Europe’s increased restrictions have also led to the emergence of new destinations. More and more Senegalese have decided on countries that share neither history nor geographic proximity with Senegal, including Cape Verde, Equatorial Guinea and Brazil. The 2015 African Cup of Nations in Equatorial Guinea and the 2014 FIFA World Cup in Brazil created heightened attraction in recent years. Cape Verde, geographically very close to Senegal, has enjoyed steady economic growth since 2000 and has a growing tourism sector, making it an attractive destination for migrants from the West African mainland.[iii]

Latin America is much farther away, but Senegalese migrants state that the trip to the Americas is cheaper and now safer than the journey through North Africa. West African migrants first arrived in Brazil and Argentina almost twenty years ago, most of them coming from rural areas and between 20 and 30 years of age. The Senegalese were the first migrant group to ask for their status to be regularised in Brazil and, in 2009, around 800 received temporary residence permits.[iv] In Senegal, the trade in fake Brazilian visas is flourishing.[v] Those who do not make the journey to Europe, the Americas or another

African country often get stuck in the cities of Dakar and Saint-Louis in northern Senegal. They involve themselves in the informal sector alongside other young people who left the rural areas because of the lack of opportunities. They often become street vendors or make crafts from recycled material. The social pressure is too strong for failed voyagers to go home in shame. Their new activities are mobilising the necessary financial resources to resume their journey. Europe remains the destination of their dreams.

Translated from French.

 

[i] Cf. Demba Moussa Dembele, “Debt and destruction in Senegal: A study of twenty years of IMF and World Bank policies”, London: World Development Movement, November 2003. Available at: www.wdm.org.uk.

[ii] Lorenzo Gabrielli, “Flux et contre-flux entre l’Espagne et le Sénégal.
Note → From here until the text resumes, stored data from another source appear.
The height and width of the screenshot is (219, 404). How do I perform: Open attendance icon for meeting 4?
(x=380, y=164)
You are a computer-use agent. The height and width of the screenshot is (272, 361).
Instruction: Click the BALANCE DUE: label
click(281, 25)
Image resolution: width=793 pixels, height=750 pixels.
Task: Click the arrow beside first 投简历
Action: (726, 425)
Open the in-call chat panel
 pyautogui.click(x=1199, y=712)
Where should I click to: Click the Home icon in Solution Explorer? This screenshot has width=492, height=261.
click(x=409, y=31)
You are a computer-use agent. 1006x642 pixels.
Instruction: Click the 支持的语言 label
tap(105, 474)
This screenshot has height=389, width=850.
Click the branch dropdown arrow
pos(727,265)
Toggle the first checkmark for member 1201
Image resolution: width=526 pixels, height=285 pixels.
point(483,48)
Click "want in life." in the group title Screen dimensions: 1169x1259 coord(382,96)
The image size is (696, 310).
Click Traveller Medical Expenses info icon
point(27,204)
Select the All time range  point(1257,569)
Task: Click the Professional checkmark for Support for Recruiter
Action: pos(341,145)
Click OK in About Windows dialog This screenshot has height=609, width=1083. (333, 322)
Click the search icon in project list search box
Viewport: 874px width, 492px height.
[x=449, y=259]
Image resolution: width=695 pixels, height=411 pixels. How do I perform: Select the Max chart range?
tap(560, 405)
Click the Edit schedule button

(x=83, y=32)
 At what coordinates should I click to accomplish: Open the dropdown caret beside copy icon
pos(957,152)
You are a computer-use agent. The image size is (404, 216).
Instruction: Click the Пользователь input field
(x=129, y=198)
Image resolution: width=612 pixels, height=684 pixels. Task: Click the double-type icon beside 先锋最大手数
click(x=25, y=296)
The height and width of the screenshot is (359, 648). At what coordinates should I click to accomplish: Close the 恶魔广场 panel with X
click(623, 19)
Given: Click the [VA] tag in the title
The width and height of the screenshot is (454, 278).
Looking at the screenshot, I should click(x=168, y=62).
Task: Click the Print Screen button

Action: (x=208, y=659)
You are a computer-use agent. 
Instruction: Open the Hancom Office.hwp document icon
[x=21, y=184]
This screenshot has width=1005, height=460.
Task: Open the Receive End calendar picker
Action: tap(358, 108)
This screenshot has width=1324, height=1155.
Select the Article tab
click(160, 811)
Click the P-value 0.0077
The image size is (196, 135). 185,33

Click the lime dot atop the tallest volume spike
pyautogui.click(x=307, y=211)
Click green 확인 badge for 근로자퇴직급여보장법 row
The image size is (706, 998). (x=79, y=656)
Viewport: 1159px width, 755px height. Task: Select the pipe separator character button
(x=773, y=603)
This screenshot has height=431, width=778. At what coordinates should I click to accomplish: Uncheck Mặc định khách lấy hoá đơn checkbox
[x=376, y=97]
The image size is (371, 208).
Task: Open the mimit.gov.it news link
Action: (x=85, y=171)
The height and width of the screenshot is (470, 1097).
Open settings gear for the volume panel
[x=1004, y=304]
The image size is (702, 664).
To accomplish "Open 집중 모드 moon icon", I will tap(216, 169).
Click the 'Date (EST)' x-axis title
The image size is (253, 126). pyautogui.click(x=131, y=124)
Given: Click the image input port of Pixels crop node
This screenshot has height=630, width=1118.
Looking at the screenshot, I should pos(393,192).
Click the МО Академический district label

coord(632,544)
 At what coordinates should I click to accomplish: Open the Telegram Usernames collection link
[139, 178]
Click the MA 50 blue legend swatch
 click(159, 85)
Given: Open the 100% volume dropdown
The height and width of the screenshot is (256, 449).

L’externalisation du contrôle des dynamiques migratoires vers l’Afrique de l’Ouest” (“Flows and counter-flows between Spain and Senegal. Outsourcing the control of migratory dynamics towards West Africa”), REVUE Asylon(s), No. 3, March 2008. Available at: http://www.reseau-terra.eu/article716.html.

[iii] Philipp Jung, “Migration, Remittances and Development: A case study of Senegalese labour migrants on the island Boa Vista, Cape Verde”, Cadernos de Estudos Africanos 29: 2015. Available at: http://journals.openedition.org/cea/1800, DOI 10.4000/cea.1800.

[iv] Régis Minvielle, “L’Amérique du sud ou l’Emergence d’un nouveau théâtre des migrations africaines” (“South America: The emergence of a new theatre of African migration”), Afrique et Développement, XL(1), 2015. pp.19–39, CODESRIA.